Keywords: Tuberculosis, membrane-based smear microscopy, acid-fast bacilli
Introduction
Tuberculosis continues to be a major health problem in China. Direct smear microscopy is a rapid, simple diagnostic tool used to identify the most infectious cases of TB especially in resource limited countries. It is highly specific but has low sensitivity. The Global Tuberculosis Report (2016) reported that the rate of bacteriologically confirmed pulmonary cases was only 31% among total pulmonary tuberculosis cases in China [1]. New diagnosis technologies are therefore needed to increase the proportion of bacteriologically confirmed pulmonary tuberculosis. Indirect smear can improve the detection of bacilli compared to direct smear. A systematic review reported that processing by a several chemical procedures, followed by centrifugation or overnight sedimentation, was more sensitive than direct microscopy, and that the specificity was similar [2]. However, there are few laboratories performing indirect smear microscopy due to its complex processes in China. The new membrane-based smear microscopy described in this study simplifies the process by the liquefaction of sputum and by concentrating the bacteria to a specific high polymer membrane at the bottom of the vessel. The bacilli adsorbed onto the membrane can be stained directly in the vessel. The membrane with bacilli is then fixed onto a glass slide and examined under a lighted microscope. This study investigated whether this membrane-based smear microscopy method could enhance the diagnosis of TB in China.
Methods
Study population
Patients suspected to have pulmonary tuberculosis were recruited from September 2014 to May 2016 at the Changchun, Jilin, Tonghua, Meihekou, and Nong’an tuberculosis (TB) dispensaries. Each patient was required to collect 3 sputum samples (spot-night-morning) according to the guidelines [3]. This study was approved by the Ethical Committee of the Chinese Center for Disease Control and Prevention.
Direct smear microscopy
Direct smears were prepared and stained using the Ziehl-Neelsen method [3]. The results were graded as follows: negative, scanty, 1+, 2+, 3+, 4+.

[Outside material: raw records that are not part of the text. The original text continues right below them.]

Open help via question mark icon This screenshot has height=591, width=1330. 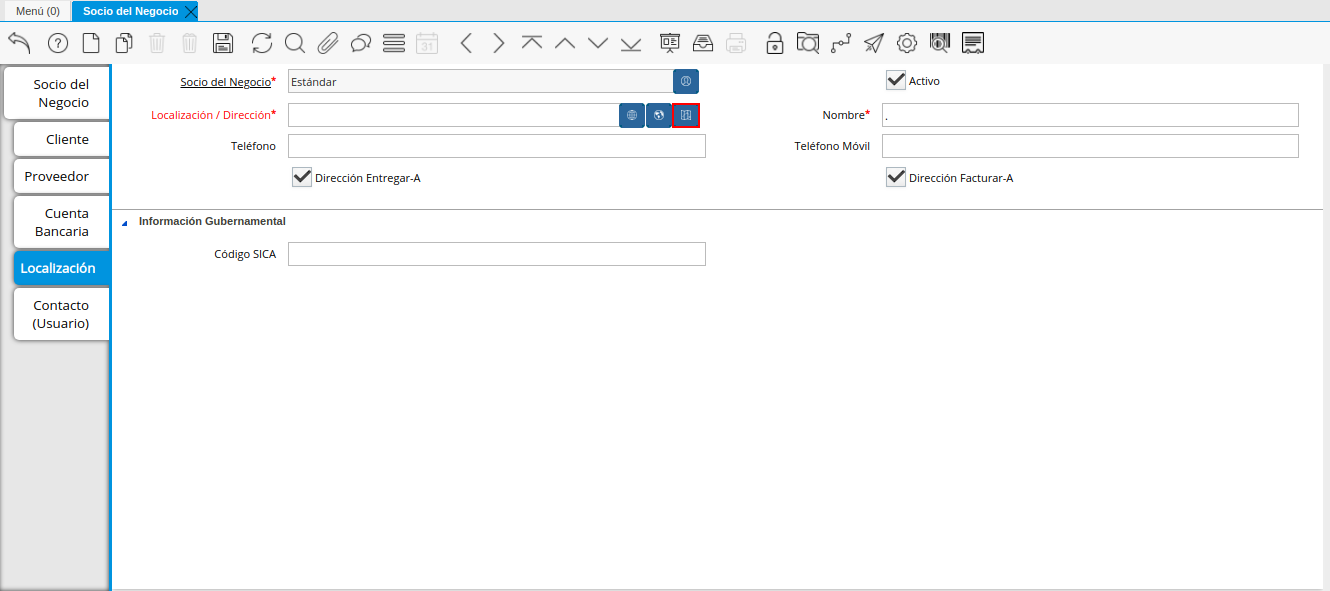click(x=58, y=43)
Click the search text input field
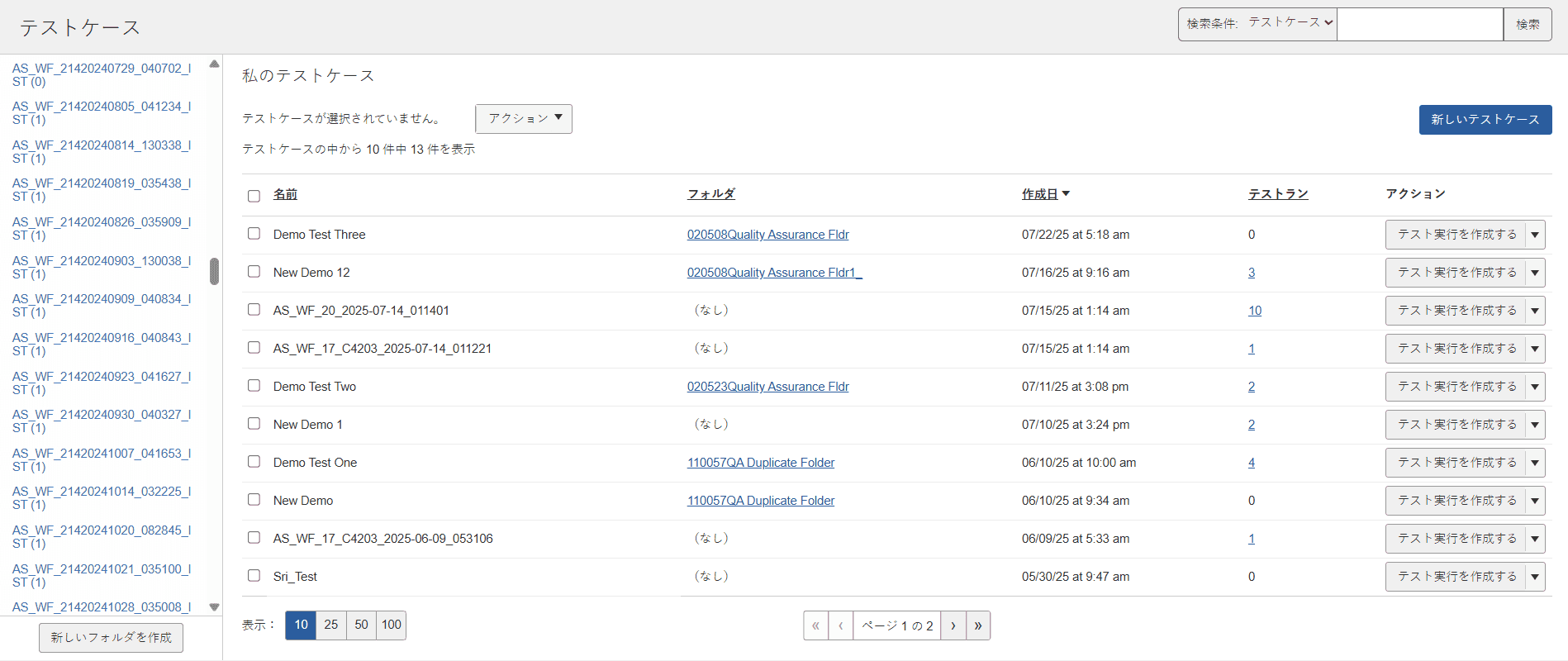Screen dimensions: 1568x661 (1419, 24)
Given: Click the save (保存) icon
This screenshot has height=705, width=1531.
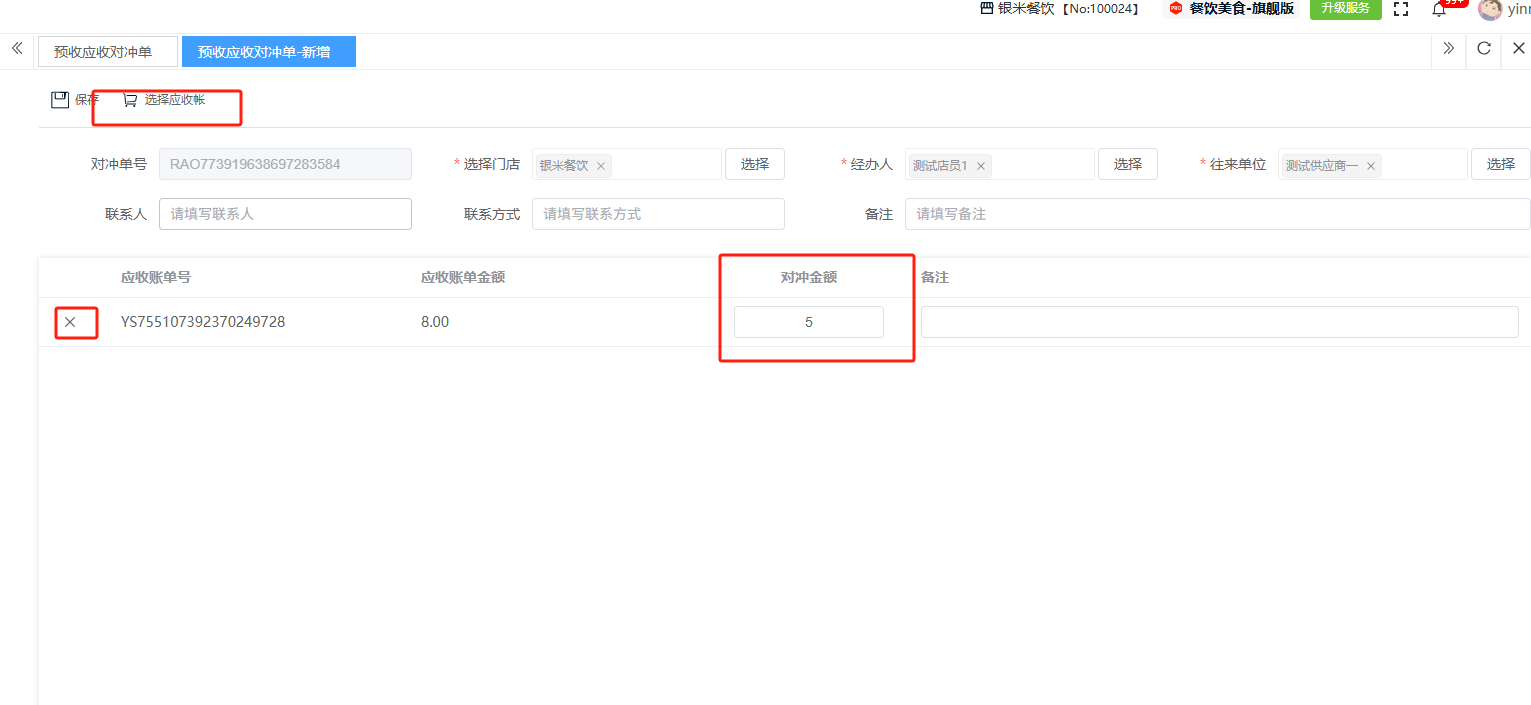Looking at the screenshot, I should click(60, 100).
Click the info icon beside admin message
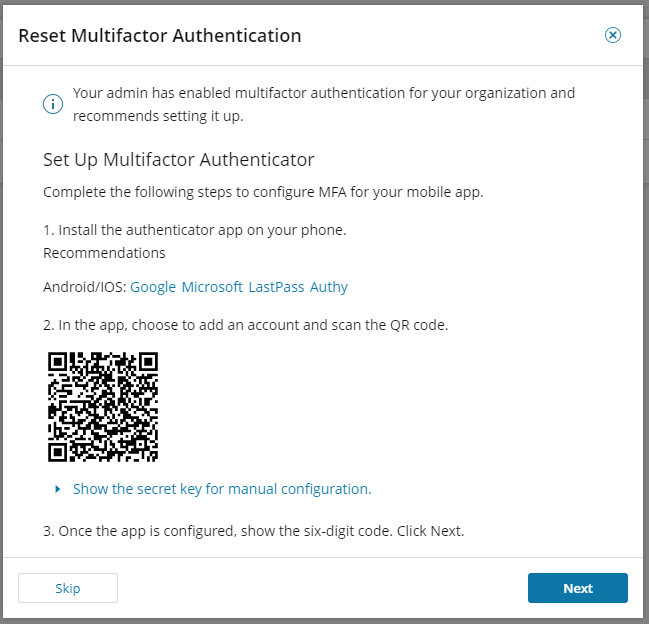This screenshot has height=624, width=649. click(x=53, y=104)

Membrane-based smear microscopy
The membrane-based smears were prepared from the same specimens used for the direct smear microscopy. The sputum specimen was first digested with the digestion reagent in the specific sealed vessel and vortexed for 3 minutes. The vessel was then centrifuged at 4500 RPM for 5 minutes in the centrifuge to concentrate the bacteria. The bacteria were adsorbed to the high-polymer membrane located at the bottom of the vessel after being centrifuged. The supernatant was then discarded, and the membrane was dried by placing the vessel in an oven. The bacteria were fixed onto the membrane by adding ethanol to the membrane and then staining it with 0.8% carbol fuchsin. The vessel was then placed in the oven for 5 minutes at 60°C. Methylene blue was added to counterstain the background for 1-3 minutes after decolorization. The membranes adsorbed with the stained bacilli were ejected with a needle from the bottom of vessel and dried completely in the air. The membrane was then stuck to a glass slide using neutral glue with the side adsorbing the bacilli facing the slide to prevent the objective lens from cross-contamination.
Culture
Two specimens were selected for culture with the simple Petroff’s method. In brief, the sputum was digested using 4% sodium hydrate for 15 minutes and inoculated. The slants were incubated at 37°C and observed at 3 days and 7 days after inoculation to examine the contamination and growth of non-mycobacterium tuberculosis, and then the growth of the mycobacteria was observed weekly for 8 weeks.
Examination time
To measure the examination time, the examination times were recorded for both methods under routine working conditions. The time from placing the stained slide under the objective lens to reporting the examination result was measured.
Sterilization effect
Different smear graded sputum samples were used to evaluate the sterilization effect of the digestion process. The sputum was digested with a specific digestion reagent and vortexed for 3 minutes, and the suspension was then inoculated onto the slants of modified acid Lowenstein-Jensen (L-J) medium and modified L-J medium. The slants were incubated at 37°C and observed weekly to examine the growth of mycobacteria for 8 weeks.
End-user appraisal
The appraisal survey, a questionnaire, was conducted among laboratory technicians.
Definition
Smear positive cases were defined as TB patients with at least one positive smear microscopy result (graded scanty, 1+, 2+, 3+, 4+) from the three specimens. Culture positive cases were defined as TB patients with at least one positive L-J culture result from the two selected specimens. Clinical TB patients were defined as patients with clinical symptoms and chest X-rays indicating TB at intake and whose clinical symptoms and chest X-rays were improved after two months of anti-tuberculosis treatment.
Statistical analysis
Data were entered into the database using Excel and analyzed using SPSS version 17.0. The sensitivity and specificity of the two smear microscopy methods were calculated in comparison with culture. McNemar’s test or Pearson’s chi-square test was used for comparison of the proportions; a t-test was used to compare the differences in examination time between the groups.
Results
5359 cases of suspected pulmonary tuberculosis were recruited during the study period. 17 patients did not receive a membrane-based or direct smear microscopy examination, and 31 patients had contaminated cultures. For the remaining 5311 cases, a total of 10031 specimens were examined using the three laboratory methods simultaneously. Out of the 10031 specimens, 116 (1.2%) specimens had contaminated culture results, and 9915 specimens were therefore included in the final analysis.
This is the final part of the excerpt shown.